===== SELECTED EXCERPT =====

3. Using a provided implementation, plan machine learning analysis on suitable forms of computer and robotics data.
4. Examine the concepts and operation of a range of machine learning algorithms in order to facilitate re-implementation in a software programming environment with which they are already familiar.
5. Develop programme in solving machine learning problems through interactive learning workshops.

Programming Methods for Robotics

Aim
    Object oriented programming (OOP) is the standard programming methodology used in nearly all fields of major software construction today, including engineering and science and C++ is one of the most heavily employed languages. OOP using C++ is also needed in a number of software tools, such as OpenCV in Machine Vision for Robotics or ROS in Digital Robotics, in order to program specific modules and further enhance their associated functionality. This module aims to answer the question ‘what is OOP’ and to provide the students with the understanding and skills necessary to write well designed and robust OO programs in C++. Students will learn how to write C++ code, starting from fundamental programming aspects and progressing through to advanced OOP. Hands-on programming sessions form an essential part of the module.

Syllabus
    • Programming concepts and their implementation
    • The OOP methodology, classes, abstraction and encapsulation.
    • Destructors and memory management.
    • Stream input and output.
    • Function and operator overloading.
    • Inheritance and aggregation.
    • Polymorphism and virtual functions.
    • Templates, Exception handling.
    • The C++ Standard Library and STL.


Intended learning outcomes On successful completion of this module a student should be able to:

1. Examine the principles of the object oriented programming methodology - abstraction, encapsulation, inheritance and aggregation – and implement in the development of C++ programs.
2. Create robust C++ programs of simple to moderate complexity given a suitable specification.
3. Develop C++ programs through implementation of the Standard Template Library .
4. Construct robust C++ programs using development environments and associated software engineering tools.

Human-Robot Interaction

Module Leader
  • Dr Gilbert Tang
Aim
    Human-robot interaction (HRI) is a relatively new topic that has gained popularity in recent years due to updates in safety legislations and advancement in interactive and collaborative technology. Human-robot interaction is becoming more common in social and domestic settings, and human-robot collaborative systems could be the solution to numerous industrial problems. However, the HRI must be designed appropriately to ensure high-level of usesability and seamless interaction. The aim of this module is to introduce students to human-robot interaction design and technology, and their applications. Students will learn about natural user interface and its applications in interaction. There will be opportunities to experience and practice hands-on programming of industrial collaborative robots to carry out basis tasks.

===== PROVIDED MATERIAL =====

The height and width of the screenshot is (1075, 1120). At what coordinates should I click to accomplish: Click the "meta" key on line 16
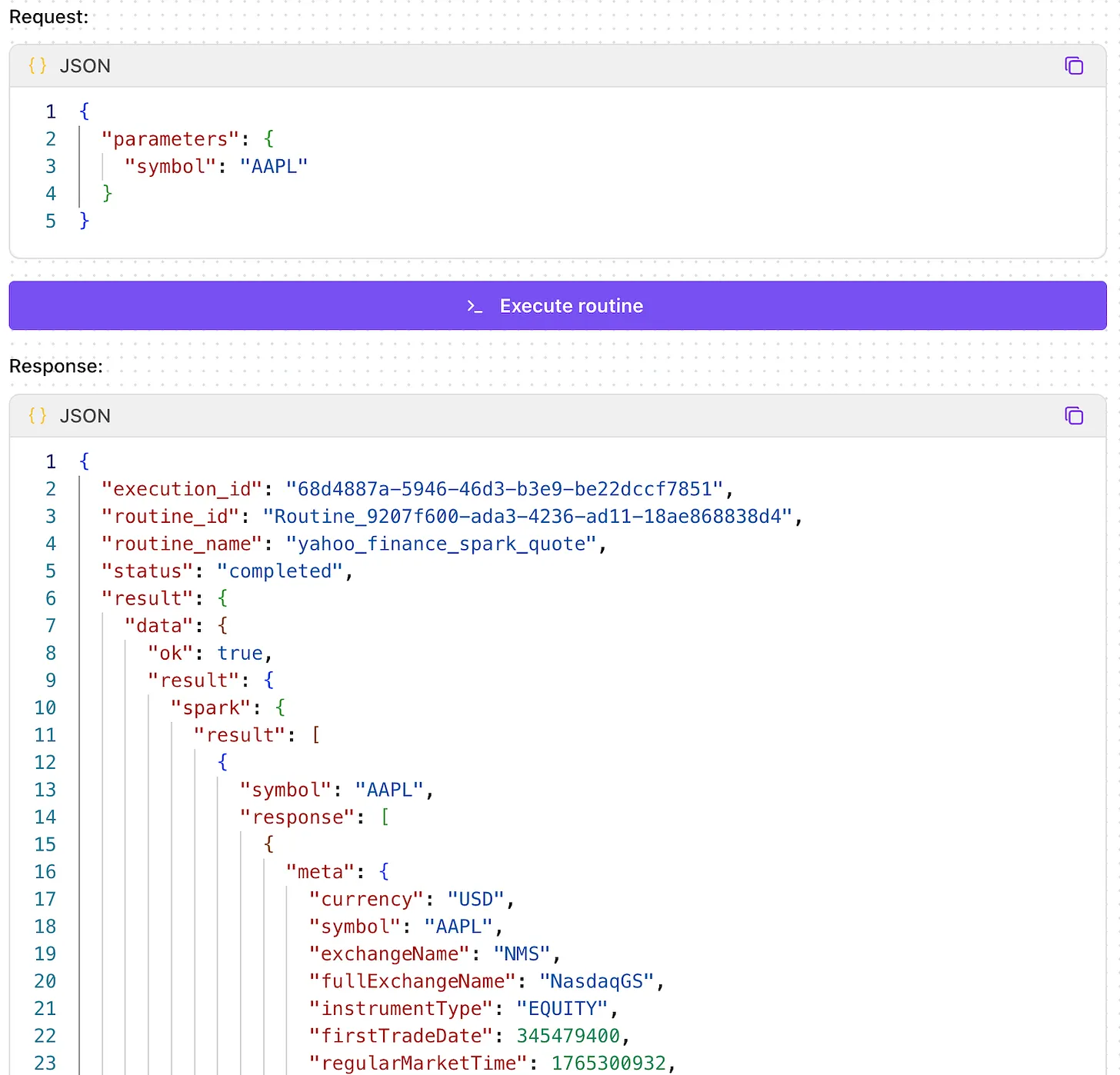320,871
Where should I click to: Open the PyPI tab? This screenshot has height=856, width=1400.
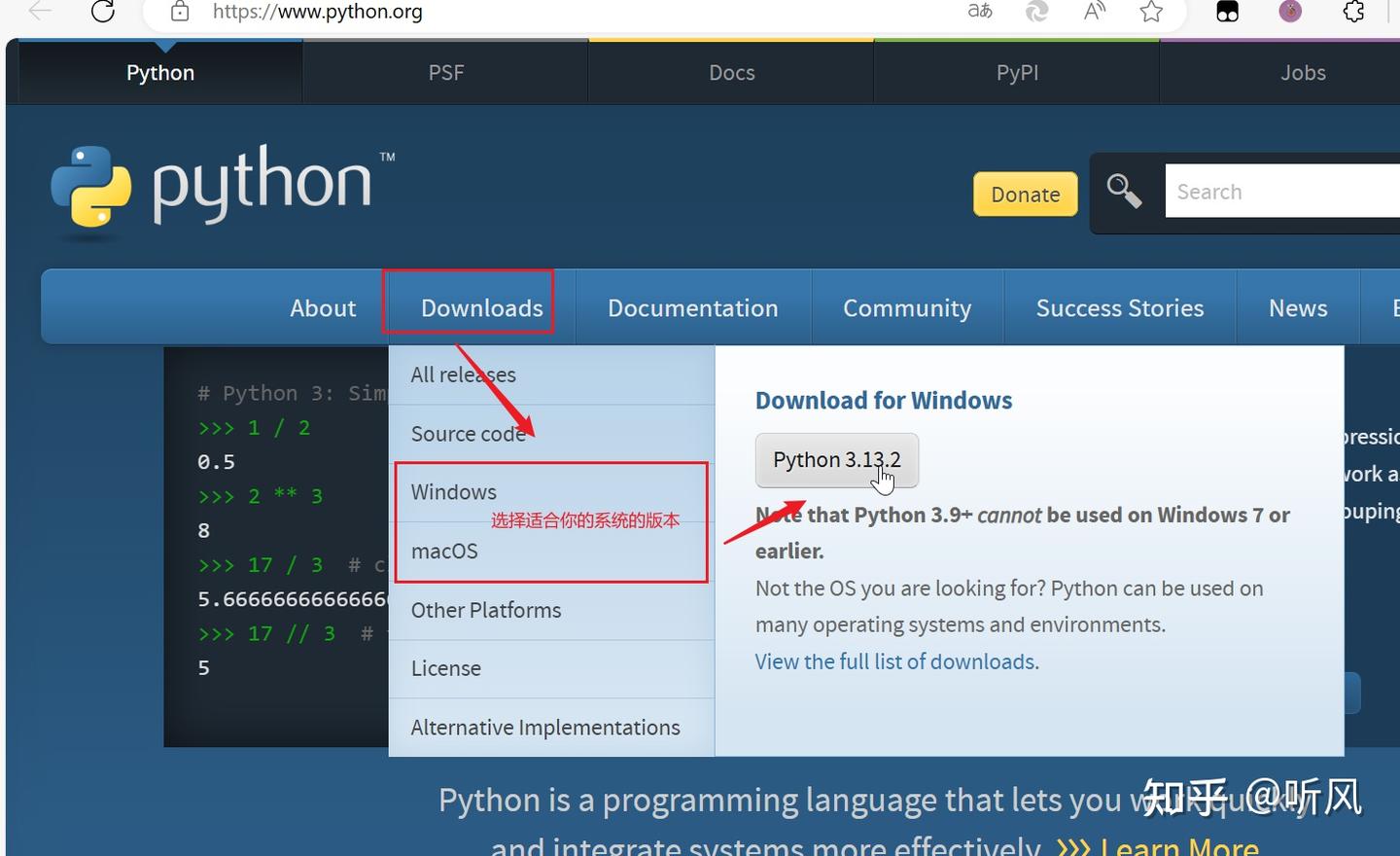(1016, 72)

=====

▶ **AIM A**:
Answer these from the module descriptions:
(i) Which programming language does the Programming Methods for Robotics module teach object oriented programming in?
(ii) Who is listed as Module Leader for Human-Robot Interaction?
(iii) Which two software tools are named as needing OOP using C++ to program specific modules?
▶ **AIM B**: Reproduce the stretch of the module descriptions from "1. Examine the" through "a suitable specification.", word for word.

▶ **WRITTEN REPLY A**:
(i) C++
(ii) Dr Gilbert Tang
(iii) OpenCV and ROS

▶ **WRITTEN REPLY B**:
1. Examine the principles of the object oriented programming methodology - abstraction, encapsulation, inheritance and aggregation – and implement in the development of C++ programs.
2. Create robust C++ programs of simple to moderate complexity given a suitable specification.